According to the FERI Cognitive Finance Institute, western industrialized countries have for some time now been showing an increasing tendency to finance government spending and rising deficits through money printing by the respective central banks. In the course of the recent corona crisis, this tendency to create more and more money has again increased dramatically: "The enormous corona deficits of the G7 countries are being paid for by the central banks, which are already printing over 8 trillion euros of new money for this purpose," says Rapp. "Through the back door, the major central banks have thus installed a new monetary policy regime: direct state financing through monetization".
The path to monetary public finance would require a high degree of consensus between the government and central banks. In contrast to the independence of the central banks, which had previously been emphasized, they are now increasingly politicized and geared to the fiscal objectives of governments. The new US administration is also following this pattern: "Janet Yellen has very close ties with the Federal Reserve and enjoys worldwide recognition for her monetary policy expertise. This makes her more predestined than almost anyone else to organize a close intertwining of monetary and fiscal policy in the US in the coming years," explains Rapp.

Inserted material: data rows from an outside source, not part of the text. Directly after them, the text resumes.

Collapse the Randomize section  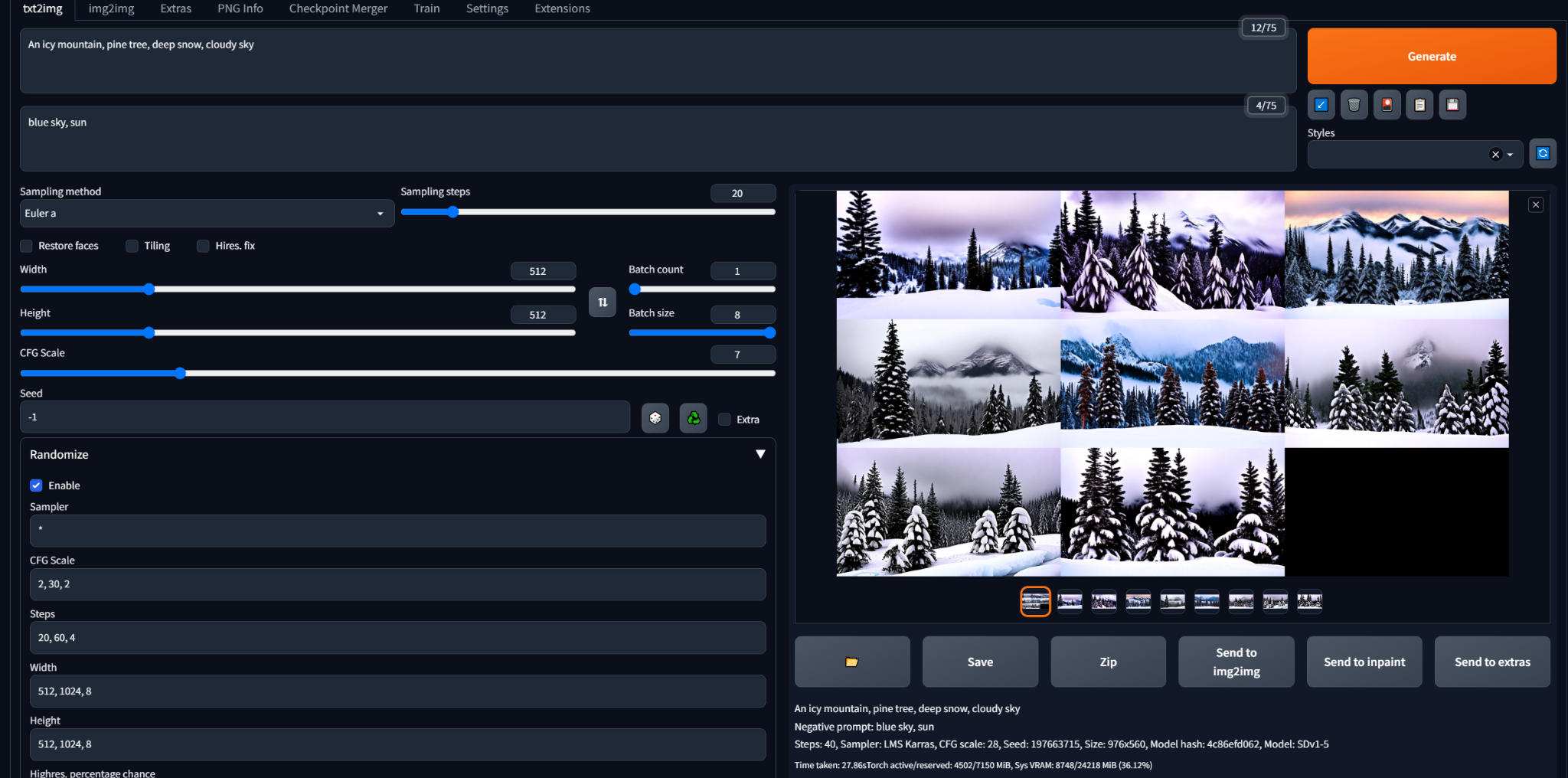tap(760, 454)
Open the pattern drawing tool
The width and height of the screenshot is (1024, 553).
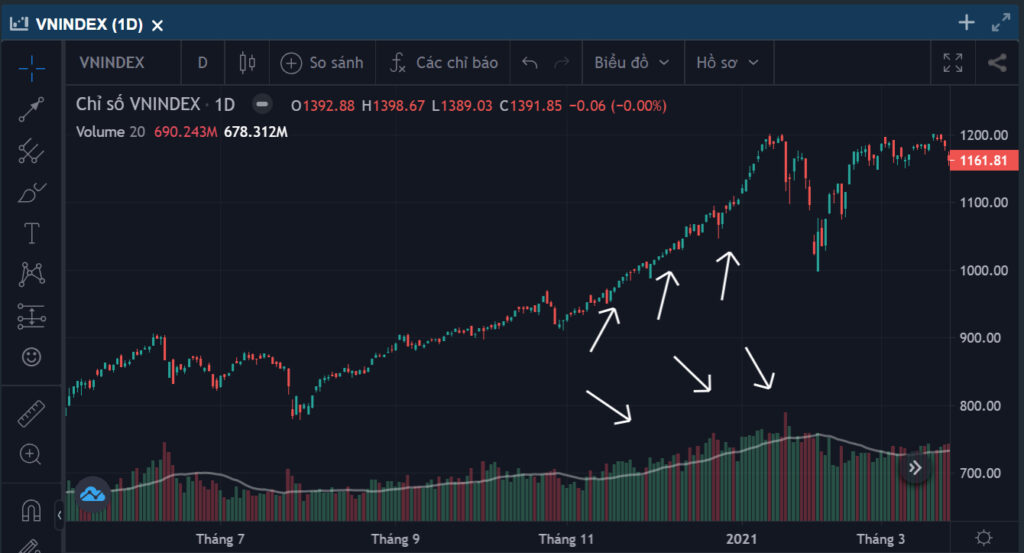pyautogui.click(x=31, y=274)
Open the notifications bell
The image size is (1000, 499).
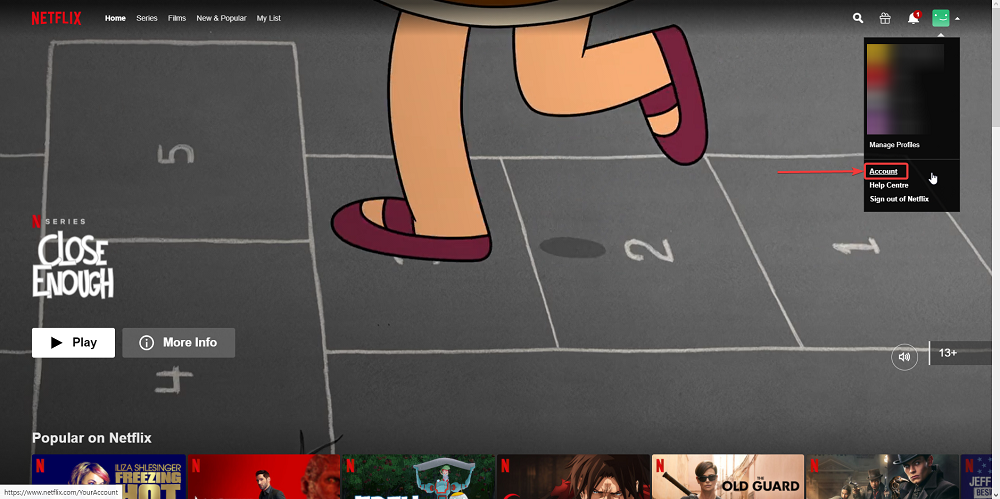pyautogui.click(x=913, y=18)
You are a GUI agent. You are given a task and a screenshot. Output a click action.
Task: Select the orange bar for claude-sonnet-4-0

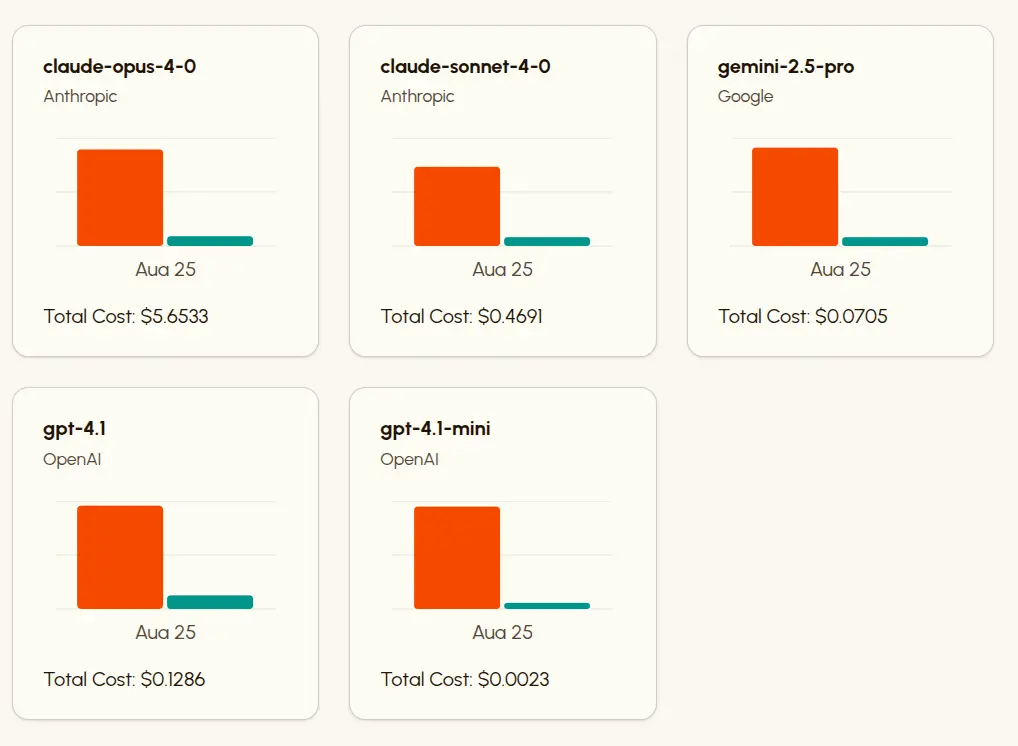(x=457, y=206)
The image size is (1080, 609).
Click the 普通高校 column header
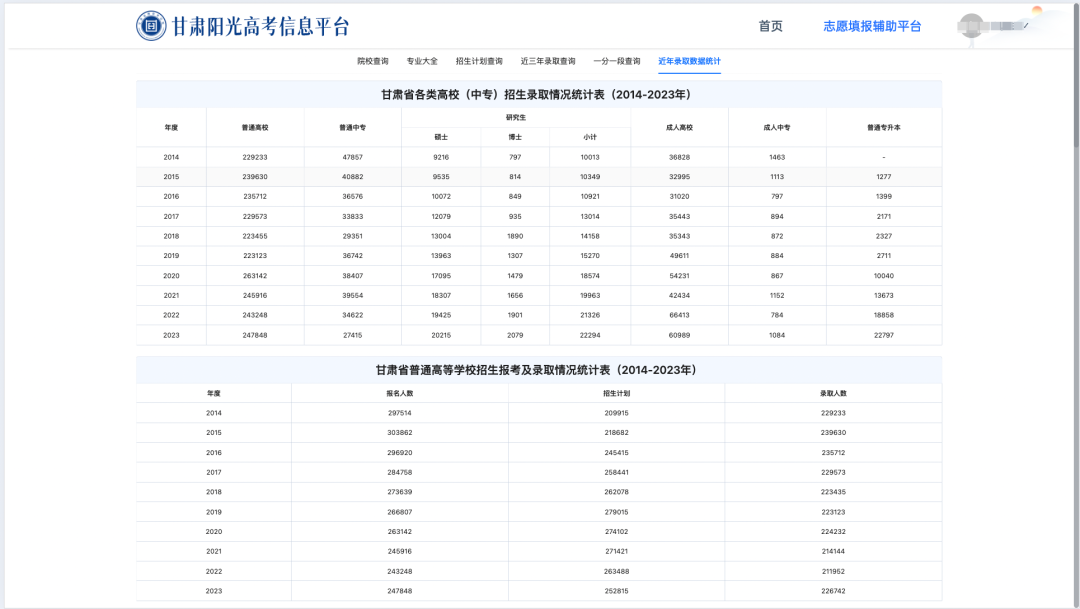[x=255, y=127]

Without calling it that, the US would be setting the course towards the 'MMT', i.e. towards a sustainable financing of government spending, deficits and debt with newly printed Federal Reserve money. "It is fitting that the ideas of the MMT are strongly anchored in the Democratic Party in particular," stresses Rapp. But the same pattern is now being followed in Europe, where Christine Lagarde, a former French finance minister (and IMF chief), without any expertise in monetary policy, has suddenly been appointed head of the ECB. "Here, too, the same principle is evident: it is a question of the direct interdependence between fiscal and monetary policy, i.e. between the financial needs of highly indebted EMU countries and the ECB's potentially very deep pockets," explains Rapp.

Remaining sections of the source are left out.